§ TASK: Identify and copy all lines of the material where the string "computer" is found.

§ EXTRACTED INFORMATION:

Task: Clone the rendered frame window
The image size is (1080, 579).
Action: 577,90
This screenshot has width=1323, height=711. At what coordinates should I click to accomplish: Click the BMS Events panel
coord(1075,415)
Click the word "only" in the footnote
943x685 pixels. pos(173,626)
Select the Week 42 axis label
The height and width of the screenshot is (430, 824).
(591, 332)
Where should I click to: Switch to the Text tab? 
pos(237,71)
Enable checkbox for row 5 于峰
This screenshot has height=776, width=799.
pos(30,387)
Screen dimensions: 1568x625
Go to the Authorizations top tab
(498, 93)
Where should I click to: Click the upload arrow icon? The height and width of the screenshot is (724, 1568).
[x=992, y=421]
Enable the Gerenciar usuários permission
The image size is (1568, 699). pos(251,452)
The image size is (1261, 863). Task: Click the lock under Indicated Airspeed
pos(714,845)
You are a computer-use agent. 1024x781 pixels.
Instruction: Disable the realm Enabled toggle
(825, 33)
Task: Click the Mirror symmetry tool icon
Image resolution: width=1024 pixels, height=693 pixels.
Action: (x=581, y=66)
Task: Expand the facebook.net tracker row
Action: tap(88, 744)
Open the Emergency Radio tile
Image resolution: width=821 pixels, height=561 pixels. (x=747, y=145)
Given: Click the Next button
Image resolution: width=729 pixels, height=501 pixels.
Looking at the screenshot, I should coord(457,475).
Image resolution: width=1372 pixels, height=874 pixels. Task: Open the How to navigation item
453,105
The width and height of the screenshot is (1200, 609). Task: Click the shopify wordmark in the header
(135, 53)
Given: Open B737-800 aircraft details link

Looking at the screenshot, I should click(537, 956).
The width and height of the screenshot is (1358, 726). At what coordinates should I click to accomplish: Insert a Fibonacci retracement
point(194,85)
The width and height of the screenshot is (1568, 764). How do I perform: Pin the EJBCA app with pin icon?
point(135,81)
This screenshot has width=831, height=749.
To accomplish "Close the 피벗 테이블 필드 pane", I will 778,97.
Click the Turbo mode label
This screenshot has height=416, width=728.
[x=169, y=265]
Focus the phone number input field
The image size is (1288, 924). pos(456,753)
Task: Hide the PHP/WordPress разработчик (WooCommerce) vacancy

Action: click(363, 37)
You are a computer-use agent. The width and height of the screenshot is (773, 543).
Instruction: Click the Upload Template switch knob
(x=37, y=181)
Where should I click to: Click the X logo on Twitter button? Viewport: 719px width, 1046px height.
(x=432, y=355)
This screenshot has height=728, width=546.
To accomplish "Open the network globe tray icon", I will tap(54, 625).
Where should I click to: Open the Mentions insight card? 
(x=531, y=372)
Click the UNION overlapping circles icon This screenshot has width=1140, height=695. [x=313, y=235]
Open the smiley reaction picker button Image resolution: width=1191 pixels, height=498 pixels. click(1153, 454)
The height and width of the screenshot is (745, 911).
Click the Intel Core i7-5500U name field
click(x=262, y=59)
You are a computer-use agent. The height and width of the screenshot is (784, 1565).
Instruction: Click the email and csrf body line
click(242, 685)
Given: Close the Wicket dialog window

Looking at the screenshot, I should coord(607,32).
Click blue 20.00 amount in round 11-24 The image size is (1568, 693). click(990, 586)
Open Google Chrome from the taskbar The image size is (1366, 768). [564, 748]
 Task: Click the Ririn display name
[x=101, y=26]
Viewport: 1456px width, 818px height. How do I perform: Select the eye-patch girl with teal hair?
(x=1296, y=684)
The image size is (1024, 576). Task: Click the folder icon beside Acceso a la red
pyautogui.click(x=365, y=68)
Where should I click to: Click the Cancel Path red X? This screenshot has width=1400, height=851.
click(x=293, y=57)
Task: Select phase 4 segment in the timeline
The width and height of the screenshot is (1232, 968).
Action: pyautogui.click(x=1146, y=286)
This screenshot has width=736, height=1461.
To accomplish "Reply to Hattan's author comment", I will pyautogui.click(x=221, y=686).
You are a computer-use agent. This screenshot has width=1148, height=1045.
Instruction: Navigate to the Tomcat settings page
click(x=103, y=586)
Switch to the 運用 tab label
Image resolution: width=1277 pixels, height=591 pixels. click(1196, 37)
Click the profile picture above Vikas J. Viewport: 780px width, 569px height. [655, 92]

§ ANSWER SPACE:
You are a computer-use agent. 1024x781 pixels.
You are a computer-use agent. The width and height of the screenshot is (773, 543).
You are a computer-use agent. The height and width of the screenshot is (784, 1565).
You are a computer-use agent. This screenshot has width=1148, height=1045.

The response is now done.